Bring together all lines of the material below that contain the string "agent".

> Data for review
# # #

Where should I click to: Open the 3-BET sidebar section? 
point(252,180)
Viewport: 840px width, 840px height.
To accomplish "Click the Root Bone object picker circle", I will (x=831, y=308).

# # #

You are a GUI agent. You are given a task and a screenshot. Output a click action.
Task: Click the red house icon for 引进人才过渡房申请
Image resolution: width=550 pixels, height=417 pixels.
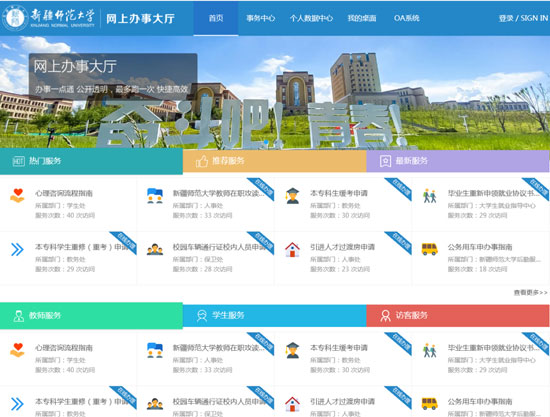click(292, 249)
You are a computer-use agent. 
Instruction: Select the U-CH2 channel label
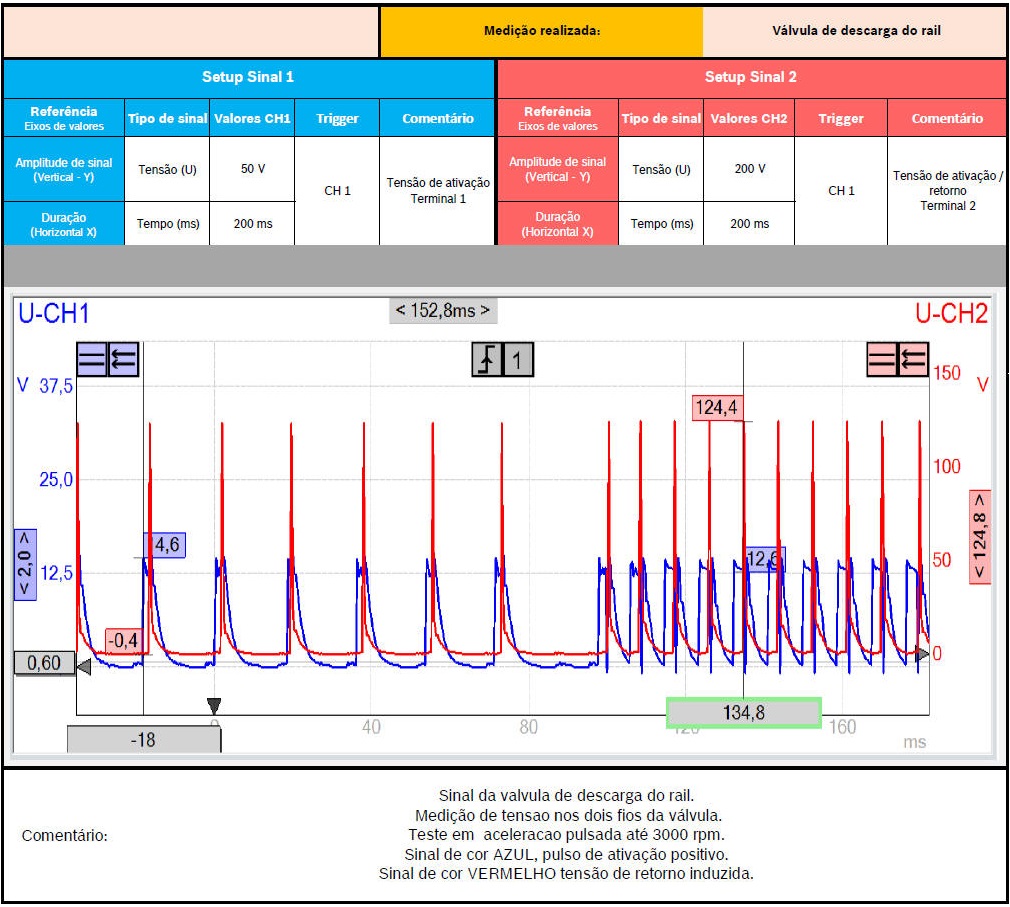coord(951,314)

# # #

> Answer space
You are a GUI agent. You are given a task and a screenshot. Output a click action.
You are a computer-use agent. 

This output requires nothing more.